Video conferences can be configured in a variety of manners, including switched or transcoded video and the view of the conference provided may be single-participant or continuous presence.
In a switched video scenario, a multi-participant video conference can be conducted by switching the video from a primary participant to all other participants, with the designated primary participant able to change during the course of the conference. Typically, the primary participant is the active speaker in the conference as determined by analysis of the contributed audio, and may change during the course of the conference. The primary participant may be determined in other ways besides determining the participant with the maximum audio level, such as by a fixed conference role or by token passing (the primary participant passes a token to another participant, who then becomes the primary participant).
In the switched video scenario, the primary participant receives switched video from one of the other participants so that they are not viewing themselves while speaking, since this may be distracting and may expose the latency of communication between participants. To avoid these effects, self-view suppression is desirable.

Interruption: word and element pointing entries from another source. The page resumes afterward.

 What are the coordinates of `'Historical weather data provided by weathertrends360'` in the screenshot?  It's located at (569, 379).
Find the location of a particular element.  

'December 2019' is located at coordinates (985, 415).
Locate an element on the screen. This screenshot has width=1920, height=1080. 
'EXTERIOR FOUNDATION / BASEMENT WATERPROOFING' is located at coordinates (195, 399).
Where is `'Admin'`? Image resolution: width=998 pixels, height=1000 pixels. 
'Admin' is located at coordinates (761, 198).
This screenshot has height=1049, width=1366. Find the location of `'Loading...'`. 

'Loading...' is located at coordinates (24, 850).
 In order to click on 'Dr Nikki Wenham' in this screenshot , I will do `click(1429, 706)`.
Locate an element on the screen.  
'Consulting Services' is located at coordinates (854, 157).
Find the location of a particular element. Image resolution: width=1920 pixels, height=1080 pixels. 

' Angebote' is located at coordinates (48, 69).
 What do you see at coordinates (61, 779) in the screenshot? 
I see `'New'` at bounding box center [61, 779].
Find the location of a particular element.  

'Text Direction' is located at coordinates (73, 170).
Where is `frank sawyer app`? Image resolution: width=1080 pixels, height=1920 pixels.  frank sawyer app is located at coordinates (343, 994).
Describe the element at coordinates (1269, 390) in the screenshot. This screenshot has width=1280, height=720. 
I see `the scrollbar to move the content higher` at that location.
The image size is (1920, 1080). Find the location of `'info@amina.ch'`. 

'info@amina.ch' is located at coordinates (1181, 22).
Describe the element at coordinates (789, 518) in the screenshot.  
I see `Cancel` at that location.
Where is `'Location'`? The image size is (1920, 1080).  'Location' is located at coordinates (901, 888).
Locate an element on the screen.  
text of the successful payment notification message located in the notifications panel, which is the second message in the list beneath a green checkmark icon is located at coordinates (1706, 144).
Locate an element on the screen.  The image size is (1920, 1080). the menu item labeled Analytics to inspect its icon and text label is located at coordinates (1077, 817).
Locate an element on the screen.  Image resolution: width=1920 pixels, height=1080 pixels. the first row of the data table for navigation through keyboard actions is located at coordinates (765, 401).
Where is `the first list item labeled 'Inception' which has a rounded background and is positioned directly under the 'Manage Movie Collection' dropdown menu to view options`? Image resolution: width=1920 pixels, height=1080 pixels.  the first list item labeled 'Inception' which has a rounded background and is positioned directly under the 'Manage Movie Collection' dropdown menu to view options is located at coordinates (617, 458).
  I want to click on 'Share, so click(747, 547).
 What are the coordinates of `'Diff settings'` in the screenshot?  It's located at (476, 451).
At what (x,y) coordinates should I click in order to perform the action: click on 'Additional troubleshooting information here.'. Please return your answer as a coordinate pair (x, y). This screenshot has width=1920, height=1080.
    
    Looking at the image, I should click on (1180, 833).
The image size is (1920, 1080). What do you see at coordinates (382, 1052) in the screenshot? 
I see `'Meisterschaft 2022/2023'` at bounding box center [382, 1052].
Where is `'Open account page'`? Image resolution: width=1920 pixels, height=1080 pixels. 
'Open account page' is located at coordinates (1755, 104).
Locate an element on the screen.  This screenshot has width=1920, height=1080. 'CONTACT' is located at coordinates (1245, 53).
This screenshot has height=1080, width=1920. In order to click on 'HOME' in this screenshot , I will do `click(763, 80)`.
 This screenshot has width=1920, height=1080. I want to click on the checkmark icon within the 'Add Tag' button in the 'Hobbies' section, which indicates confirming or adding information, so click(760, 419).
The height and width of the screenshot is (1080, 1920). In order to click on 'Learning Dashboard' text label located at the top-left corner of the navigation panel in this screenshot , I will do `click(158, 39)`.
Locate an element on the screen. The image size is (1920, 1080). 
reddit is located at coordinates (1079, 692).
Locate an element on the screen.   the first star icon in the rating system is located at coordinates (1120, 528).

In a switched video scenario with a single video stream, the active participant is the only conference participant visible to others, and the conference lacks a group feel, or even a visual representation of who else is actually in the conference. A more satisfactory conference experience is achieved with a continuous presence configuration, in which a conference view is composed for each secondary participant, showing the primary participant and others, but excluding themselves. The continuous presence experience may be composed locally at an endpoint that receives multiple video streams (one stream per displayed participant) but this requires a capability in the receiving endpoint of decoding multiple video streams and composing the decoded video. Alternatively, a transcoding multipoint control unit (MCU) may decode individual streams from participants and compose the resulting video streams into a single view of the conference suitable for display to a specific conference participant (not showing that participant), doing this multiple times for multiple conference participants. This view is then encoded uniquely for that participant alone, providing a dedicated view of the conference. This approach based on the “transcoding” of compressed video streams may employ more image processing and video encoding resources than the switched video scenario described above, but completely decouples each participant's conference experience from all others. It also allows for simple endpoints that handle only a single video stream to receive a complex composed experience of the video conference, concentrating processing resources in the conference center.